▶ _WORK ORDER_:
Reproduce the line that holds "Children (70, 1496)" together with all the lines after it up to the end of the entries.

[Stored data entries]
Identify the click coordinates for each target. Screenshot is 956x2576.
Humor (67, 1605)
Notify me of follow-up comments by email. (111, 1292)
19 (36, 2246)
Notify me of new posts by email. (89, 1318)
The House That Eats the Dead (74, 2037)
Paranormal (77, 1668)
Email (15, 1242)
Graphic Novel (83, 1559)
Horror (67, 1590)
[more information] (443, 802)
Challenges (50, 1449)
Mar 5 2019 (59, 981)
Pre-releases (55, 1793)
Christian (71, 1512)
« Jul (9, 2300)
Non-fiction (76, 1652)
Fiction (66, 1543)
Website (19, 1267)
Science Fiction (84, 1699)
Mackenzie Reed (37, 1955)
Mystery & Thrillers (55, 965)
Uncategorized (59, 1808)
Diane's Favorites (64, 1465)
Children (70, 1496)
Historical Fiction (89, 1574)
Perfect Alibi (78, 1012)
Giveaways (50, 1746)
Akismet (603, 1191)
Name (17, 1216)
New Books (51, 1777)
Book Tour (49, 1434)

▶ _ANSWER BOX_:
Children (70, 1496)
Historical Fiction (89, 1574)
Perfect Alibi (78, 1012)
Giveaways (50, 1746)
Akismet (603, 1191)
Name (17, 1216)
New Books (51, 1777)
Book Tour (49, 1434)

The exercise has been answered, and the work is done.